- 1 24-inch loaf French bread
- 4 ounces cream cheese, at room temperature
- 1/4 teaspoon garlic salt
- 1 teaspoon liquid from a can of pickled jalapeños
- 1 tablespoon seeded and minced pickled jalapeños, plus extra for garnish, optional
- 3 cups shredded skinless cooked chicken
- 1 cup shredded Cheddar
- calories 617
- fat 25 g
- satfat 13 g
- protein 49 g
- carbohydrate 46 g
- fiber 3 g
- cholesterol 150 mg
- sodium 1043 mg
How to Make It
Preheat oven to 350°F. Line a baking sheet with foil. Slice bread in half lengthwise and cut into quarters to make 4 6-inch pieces. Place slices, cut side up, on baking sheet.

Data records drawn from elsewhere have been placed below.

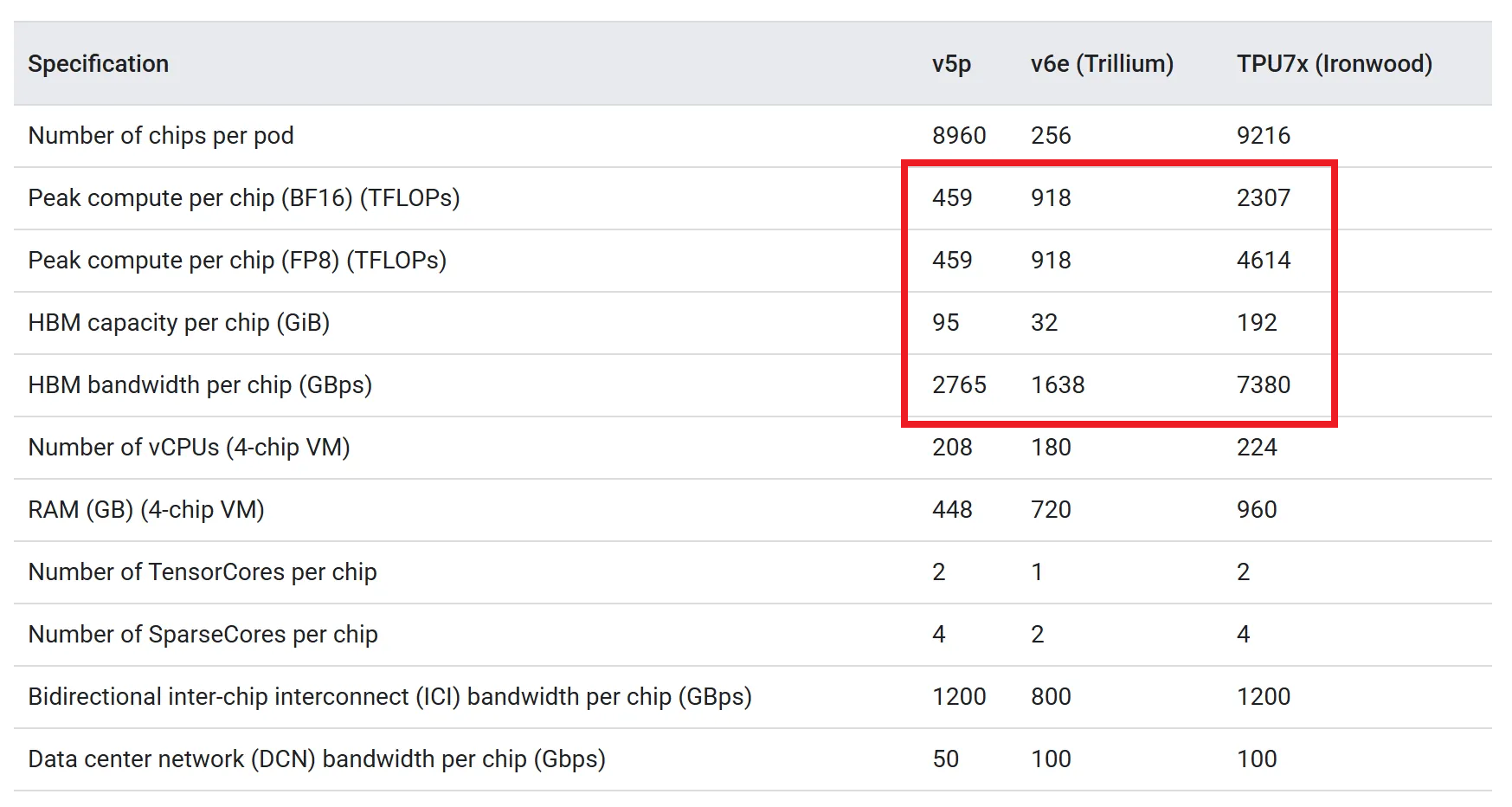Click the v5p HBM bandwidth value 2765

coord(959,385)
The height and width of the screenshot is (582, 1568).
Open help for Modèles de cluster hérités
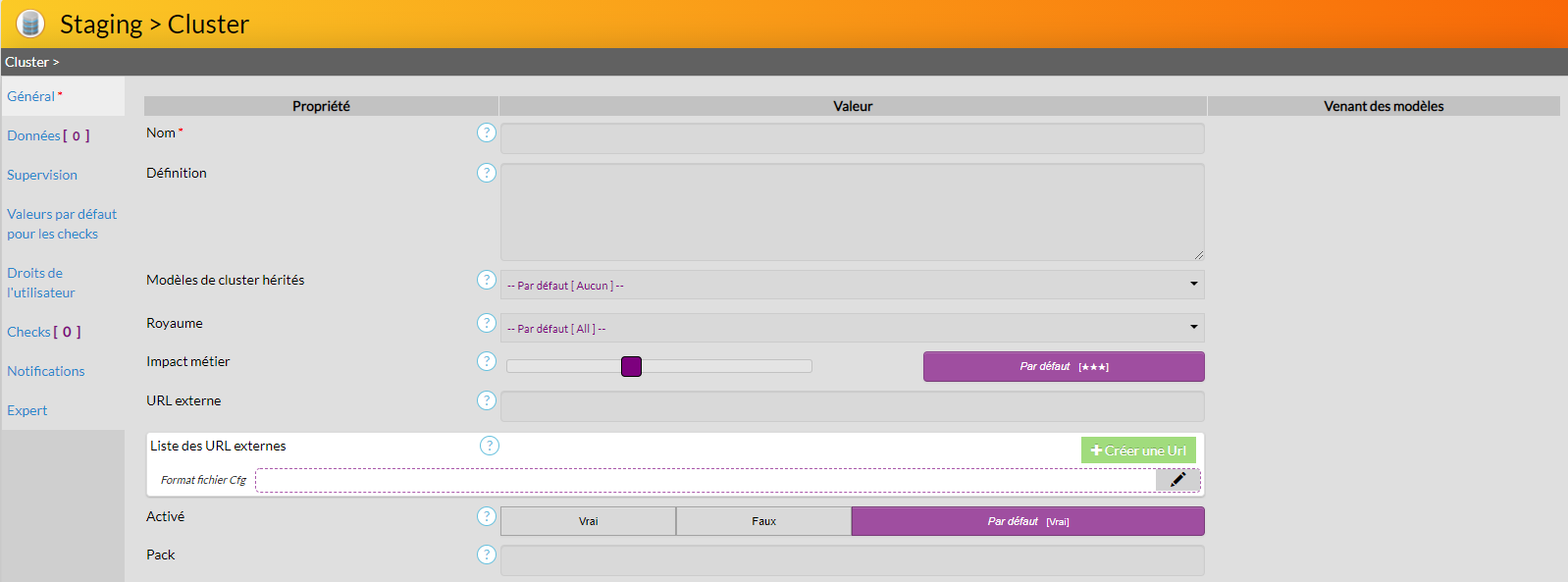point(486,280)
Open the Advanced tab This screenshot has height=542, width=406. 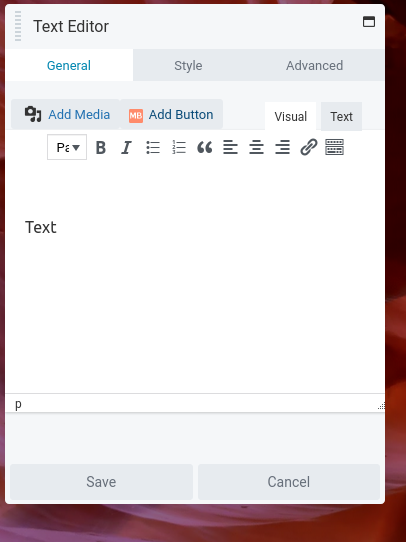click(x=314, y=65)
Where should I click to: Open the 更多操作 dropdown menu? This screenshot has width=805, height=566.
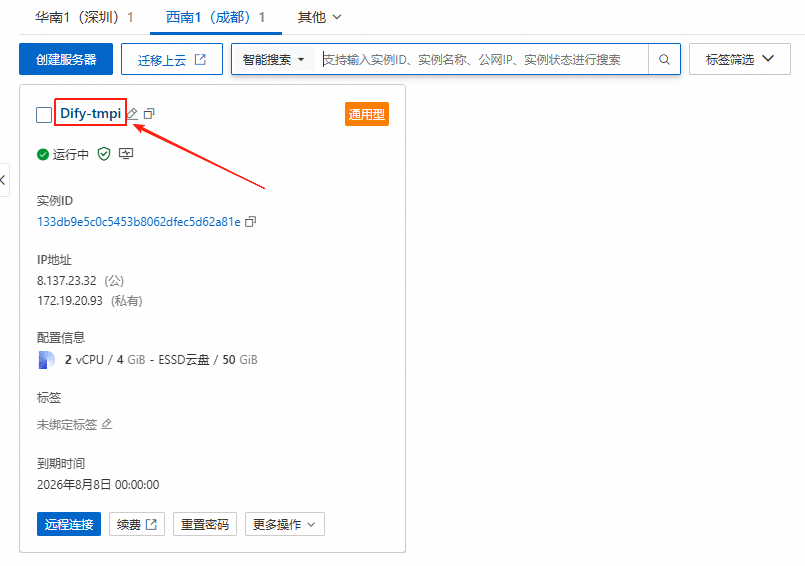[284, 524]
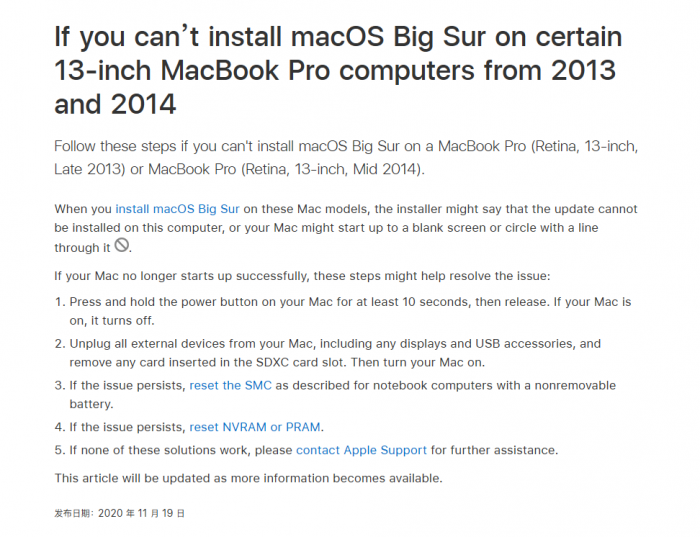Open the 'reset NVRAM or PRAM' link
The width and height of the screenshot is (700, 537).
tap(255, 427)
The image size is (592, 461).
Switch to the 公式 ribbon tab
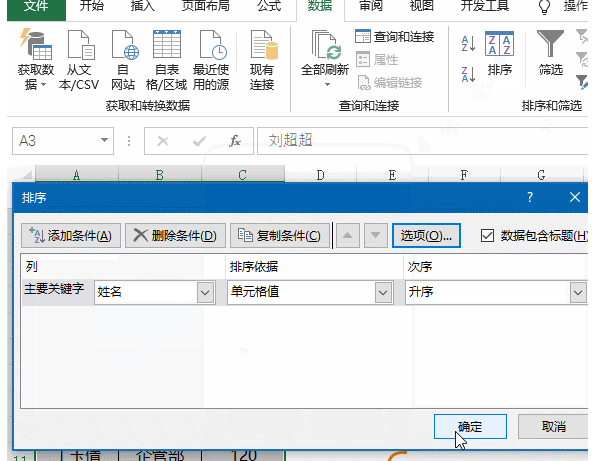[x=269, y=6]
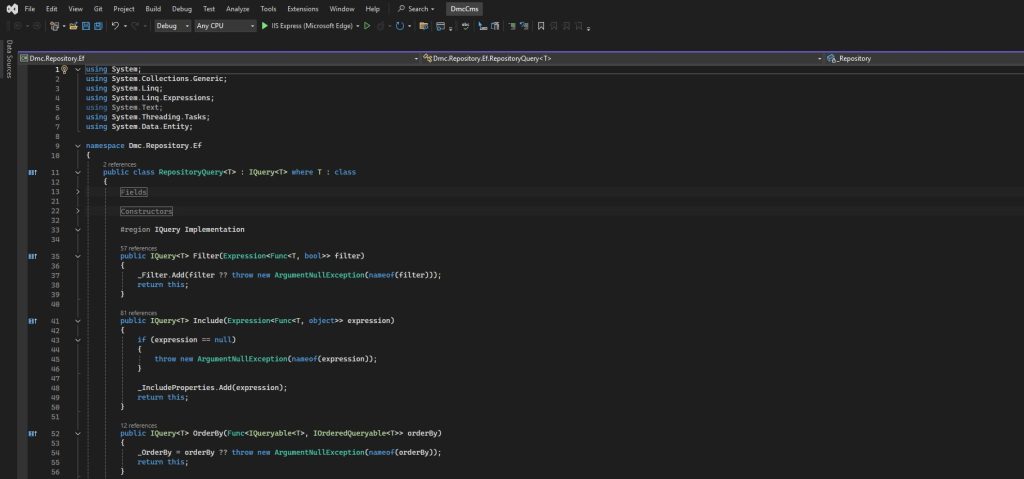Expand the collapsed Fields region

coord(78,191)
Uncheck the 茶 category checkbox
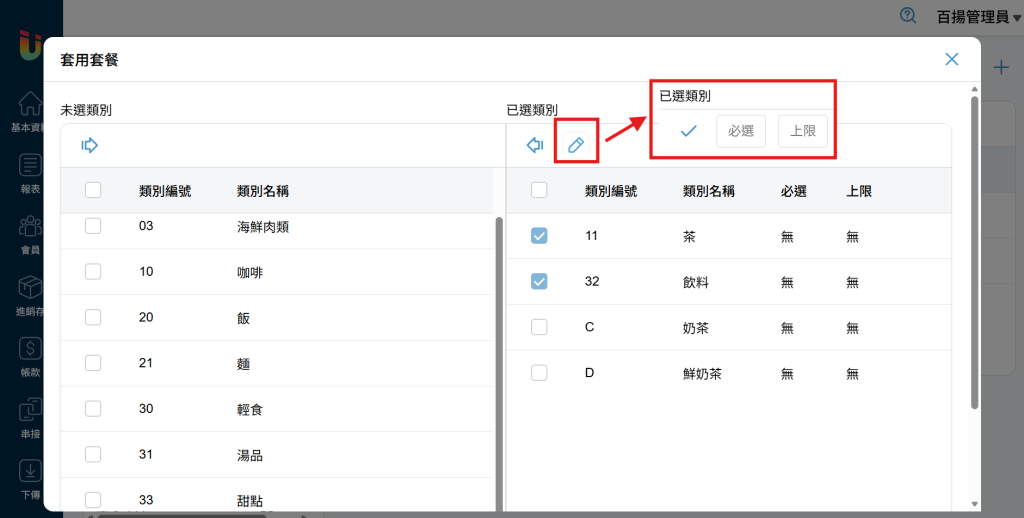Screen dimensions: 1024x518 (x=539, y=236)
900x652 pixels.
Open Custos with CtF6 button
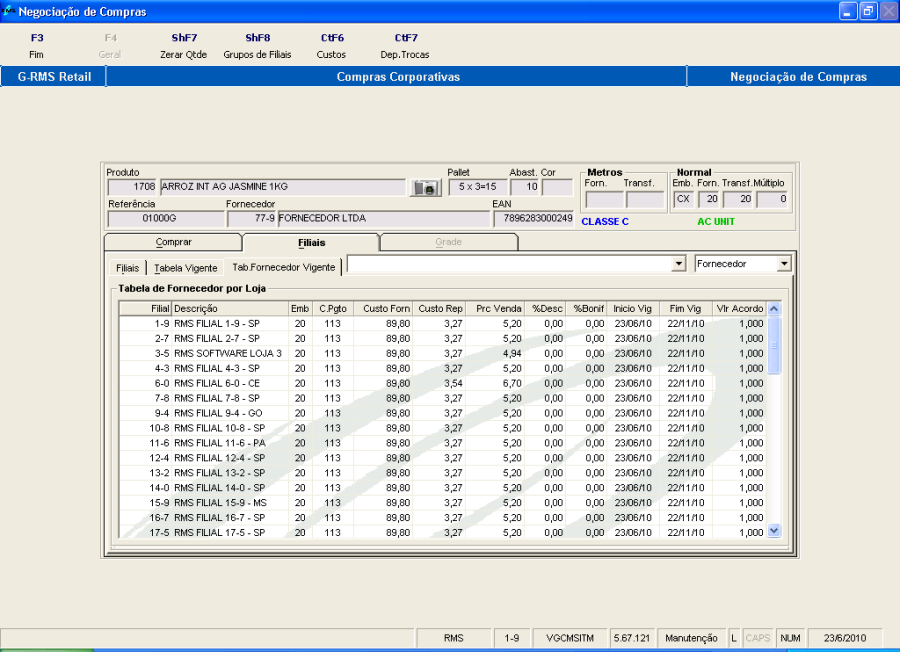click(331, 46)
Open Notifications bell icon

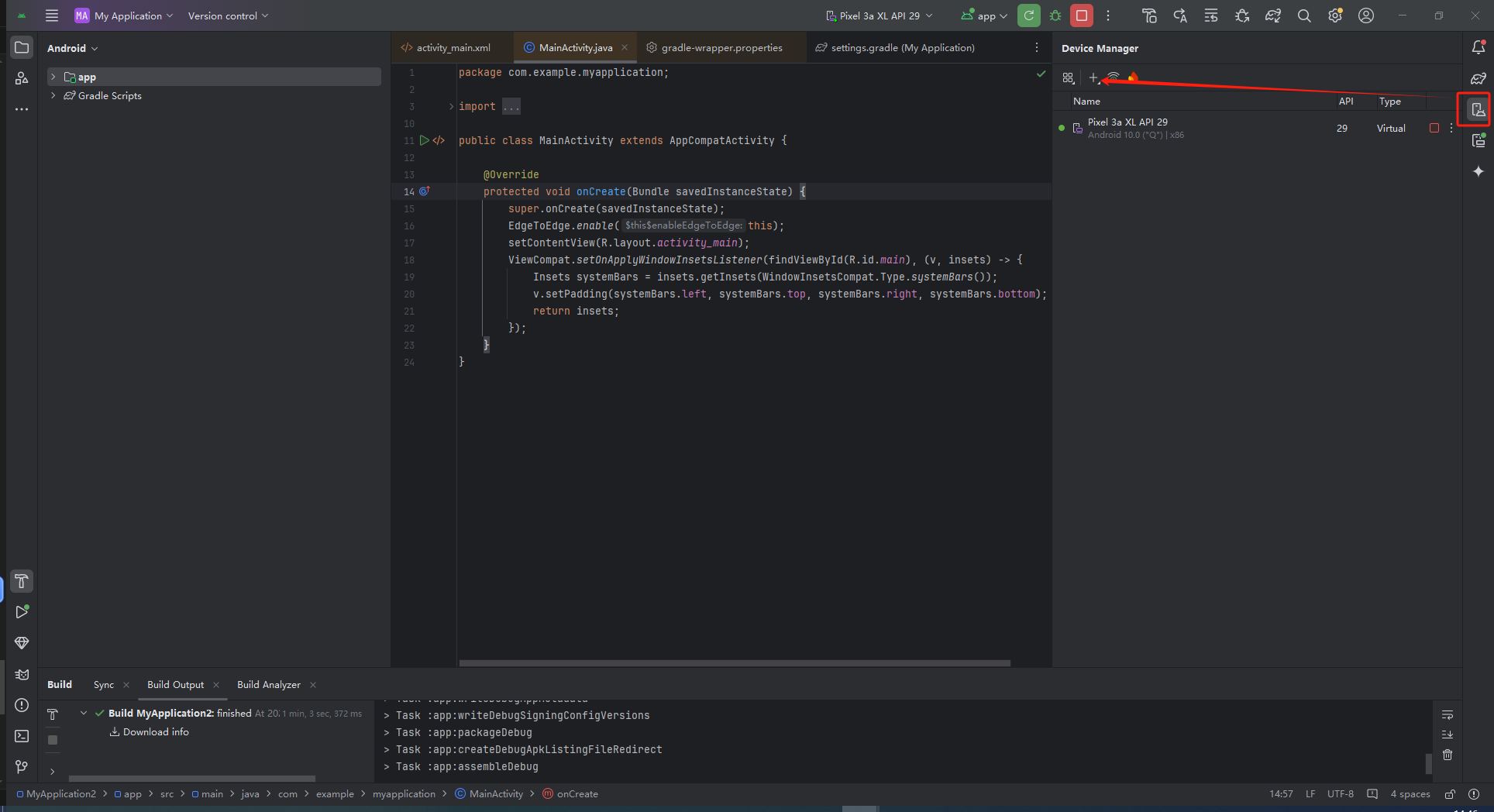tap(1479, 47)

In a large bowl, combine cream cheese, garlic salt, jalapeño liquid and jalapeños, if using. With an electric mixer on medium speed, beat mixture until creamy, about 2 minutes. Spread 2 Tbsp. of mixture onto top half of each sandwich. Place additional jalapeños on top, if desired.
Divide chicken among bottom halves of bread. Sprinkle with Cheddar. Bake sandwich halves until Cheddar and cream cheese melt, about 7 minutes. Pair up cream cheese halves and chicken halves. Serve immediately.